A certain emotional imbalance of youth in puberty is mostly an expression of their life insecurity. The pubescent does not yet feel enough strength in themselves to accept it all and experience it in a full-fledged way. The environment imposes new obligations on them, expects them to behave differently, demands seriousness, responsibility and adjustment to its norms. And the young person is not sure that they is capable of satisfying all that is required of them.

In puberty, pubescents discuss their attitudes towards life, analyze their past, fantasize about the future, build their life philosophy, take a certain attitude towards the environment. Everything they see around them and in themselves they receive with enthusiasm and love or with utter disgust and hatred. The consequence of building your inner world is a strong tendency to read, an interest in romance and running away from everything, including school.

Identification with Peers and Socialization

During puberty, children carefully observe their body, vigilantly monitor all changes in it and compare them with analogous phenomena in their peers. A certain lag behind peers can cause both sexes to feel their own immaturity, inferiority and inability to keep up with other young people of the same age. Such an emotional reaction to the process of puberty maturity is manifested in the behavior of a young person.

When educators notice that puberty occurs slowly and late in a child, they need to be especially careful in their upbringing. Such a child should be maximally encouraged, giving it as many different opportunities to affirm itself in a positive way, and point out to it the insignificance of individual differences in the time and intensity of pubertal changes in the body.

A marked ambivalence occurs towards parents and teachers. Young people want good emotional contact with their educators, they want their friendship and friendly attitude towards themselves. But at the same time they resist their influence, they do not recognize them as the supreme authority. In doing so, they justify their loyalty and obedience, but also their defiance of them.

In puberty, pubescents are attentive, affectionate, and sentimental towards their parents. But that doesn’t stop them from being rude and defiant a little later. If a strict regime in the family prevents them from expressing their defiance there, they will probably show it on the street or at school. This is why teachers so often complain about the “impossible” behavior of young people in puberty.

In puberty, the solidarity of individuals with the group increases, so other people’s outbursts are silenced. This is where the process of identifying a young person with a group of peers among whom they move, works. They usually turn out funny when they persistently conduct an investigation, and the class reacts collectively and ignores teacher’s threats.

Identification with the group is a natural process in a young person, it is an expression of the young person’s intensified aspiration towards socialization, so it cannot contain anything negative. The fact that someone stands out from the group of average peers, that they act against their interests, is a sign that this individual is not developing into a healthy, socially positive personality. Teachers should not rely on such students nor should they support them against the class collective.
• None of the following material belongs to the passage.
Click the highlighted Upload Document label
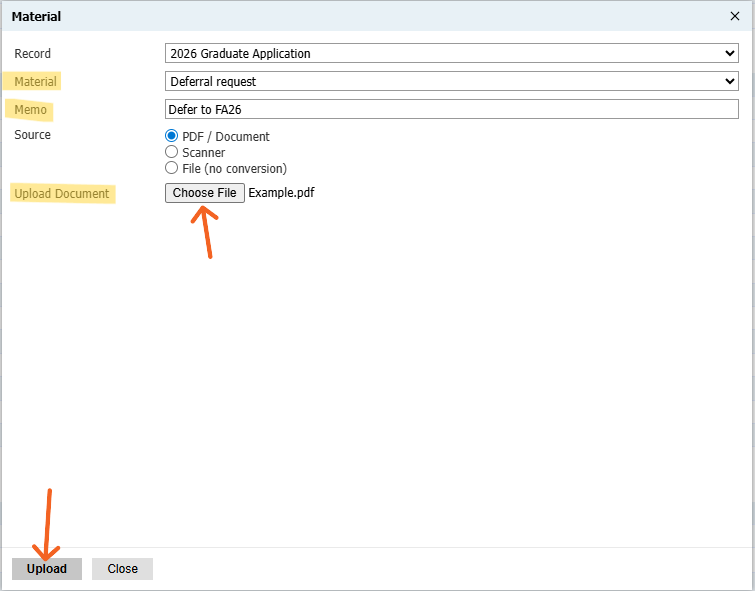The image size is (755, 591). tap(62, 193)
Puberty is a time when children discover themselves, their individuality and their intimate needs. Educators should support the new interests of pubescents, regardless of whether they are in line with the life views of older generation. By approving what the pubescent is interested in and directing their interest to as constructive a track as possible, but without authority and violence, educators can do much to mitigate or completely prevent defiant reactions from youth.